EXERCISE: Return the material below line for line, with no changes.

MATERIAL PROVIDED:
>> START

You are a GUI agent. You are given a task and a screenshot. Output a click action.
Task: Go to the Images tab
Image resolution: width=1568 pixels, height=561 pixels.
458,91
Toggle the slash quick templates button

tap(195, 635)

>> END

COMPLETED EXERCISE:
You are a GUI agent. You are given a task and a screenshot. Output a click action.
Task: Go to the Images tab
Image resolution: width=1568 pixels, height=561 pixels.
458,91
Toggle the slash quick templates button

tap(195, 635)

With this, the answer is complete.